Give and Receive

June 1st 2017, by Lyle E. Hershey

I recently read a quote from Todd Harper, president of Generous Giving. He said, “People who have learned to be generous are the happiest people.” This quote has me thinking about the role generosity plays in our overall happiness and satisfaction with our life.

His quote certainly seems contradictory to the prominent messages we hear most frequently. Our consumer culture preaches that only if we buy the right products or participate in certain fun activities will we find happiness. The problem with this theory is that it doesn’t prove true in real life. We all know people who don’t have a lot of fun stuff or have experienced very difficult circumstances in life, and yet are happy people. I am convinced that lasting happiness has nothing to do with what you own or what you have done.

When digging deeper into this subject matter, I found some interesting statistics from a book entitled The Paradox of Generosity written by sociologists Christian Smith and Hilary Davidson. They surveyed 2,000 individuals and tracked the spending habits and lifestyles of 40 families. Americans who described themselves as “very happy” volunteered an average of 5.8 hours a week. Those who said they were “unhappy” volunteered an average of 0.6 hours. This study also found that people who were characterized as “being emotionally available and hospitable” were much more likely to be in excellent health (48 percent) than those who were not (31 percent).

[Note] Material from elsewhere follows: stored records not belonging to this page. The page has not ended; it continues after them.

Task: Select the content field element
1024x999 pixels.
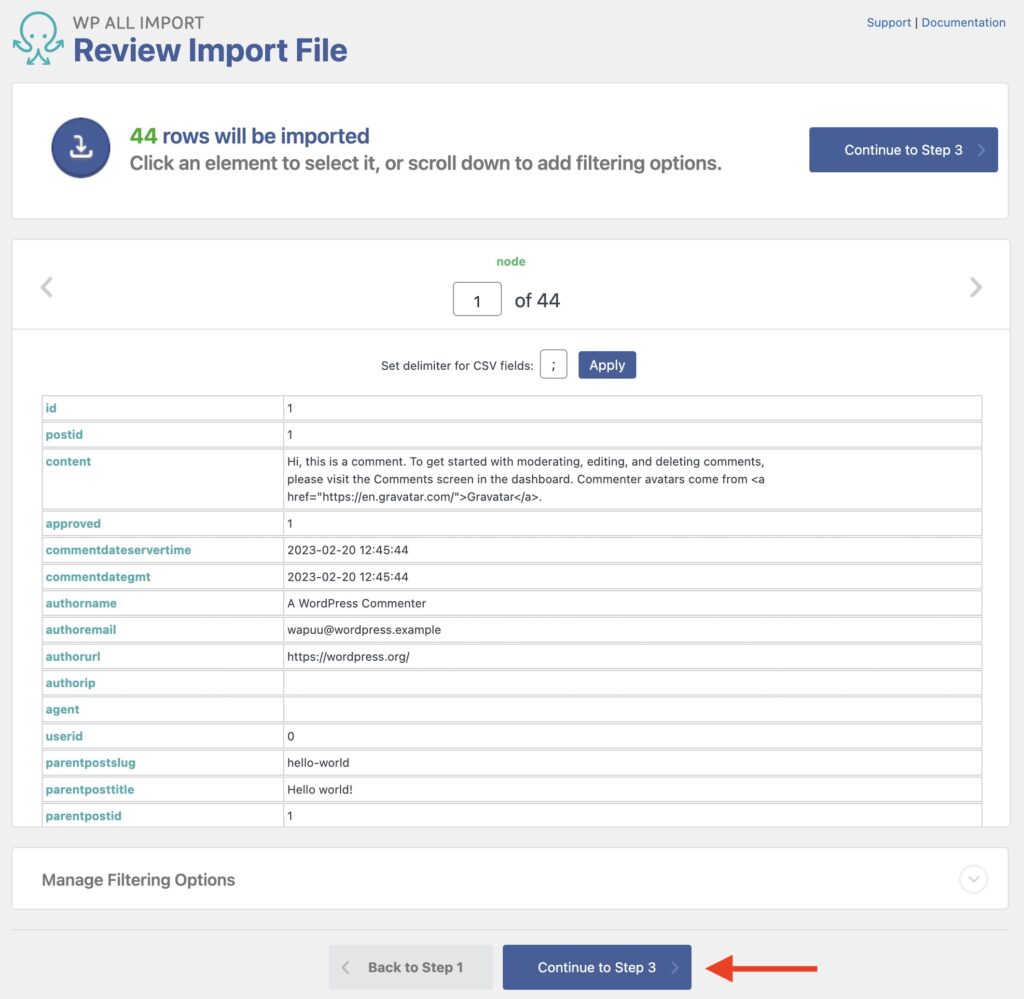Action: pyautogui.click(x=68, y=461)
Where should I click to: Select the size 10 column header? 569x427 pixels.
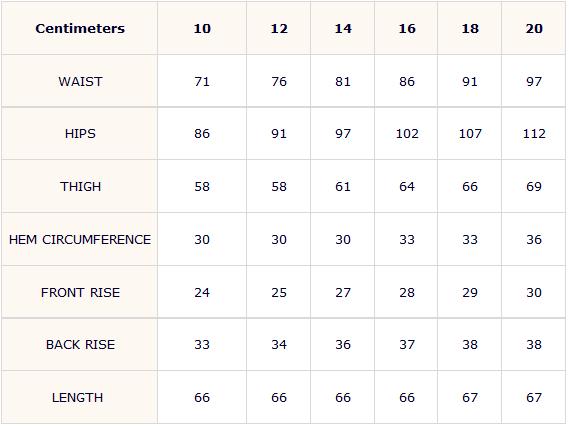tap(202, 29)
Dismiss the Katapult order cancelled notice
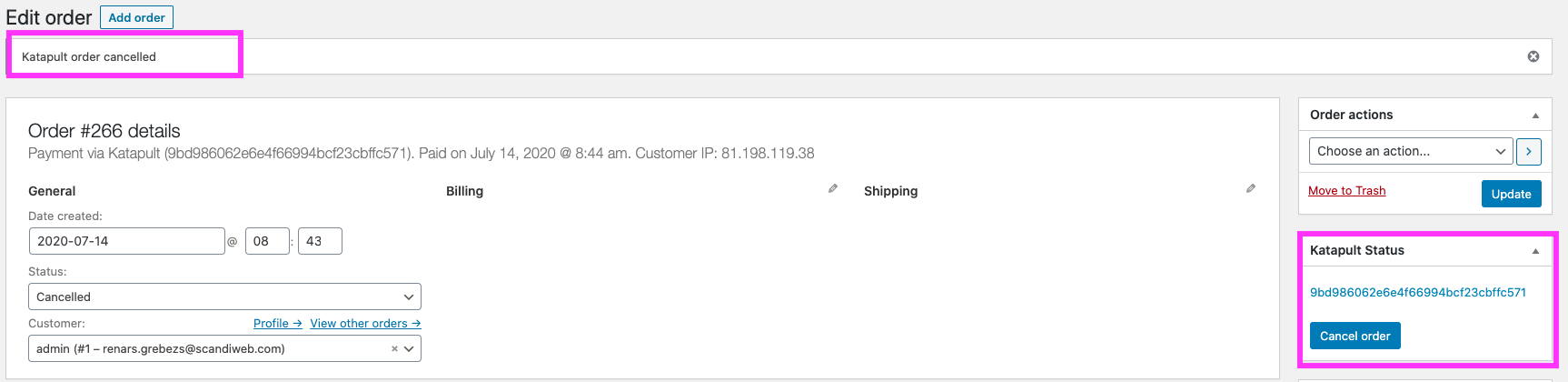Viewport: 1568px width, 382px height. pos(1533,56)
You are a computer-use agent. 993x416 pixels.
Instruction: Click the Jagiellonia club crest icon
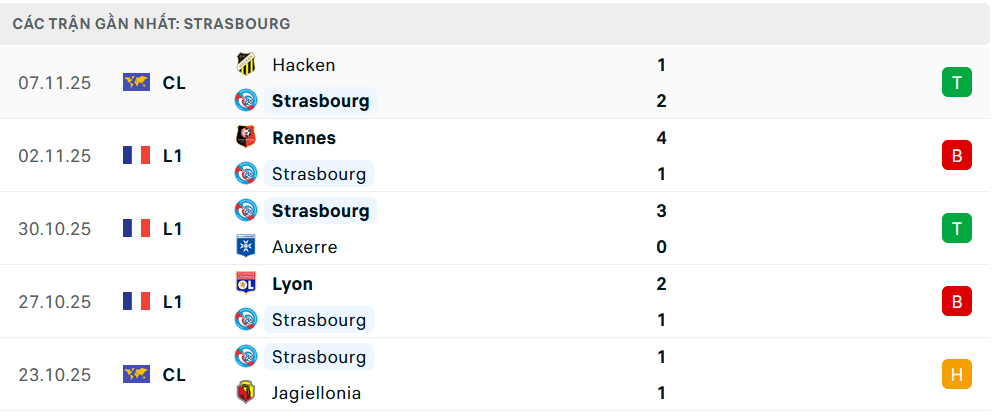[x=245, y=393]
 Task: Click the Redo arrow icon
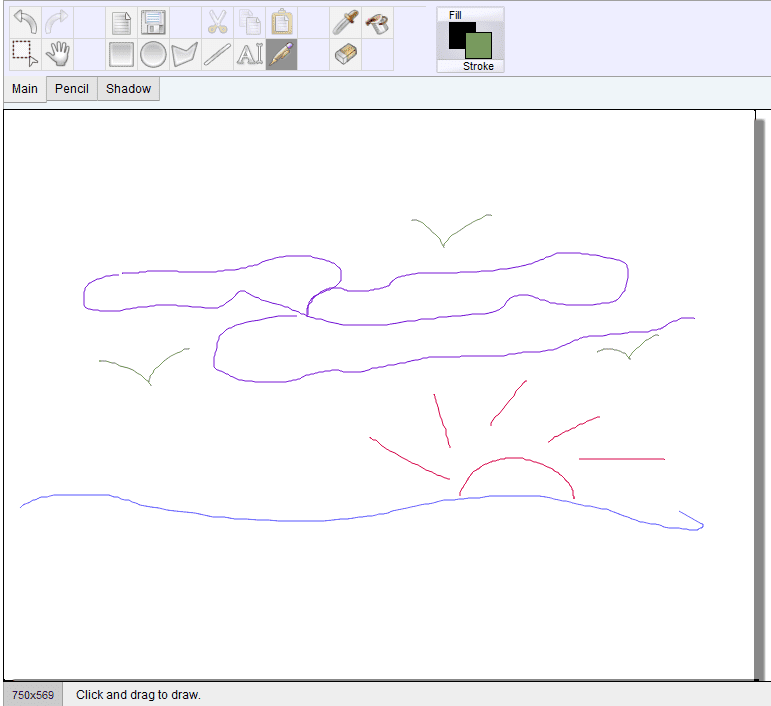(57, 22)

In simple terms, it seems that when we can focus our energy and resources away from ourselves and onto others, we reap both physical and mental benefits. The study that I referenced also found that for generosity to produce any significant benefits, it has to be something that is sustained over time. One-time generous acts really don’t affect our physical or mental state significantly. Stretching ourselves to regularly give a little more of our time and money can have a lasting effect on those we touch as well as on ourselves. Let’s make the choice to practice generosity. It really does make an impact on you and others!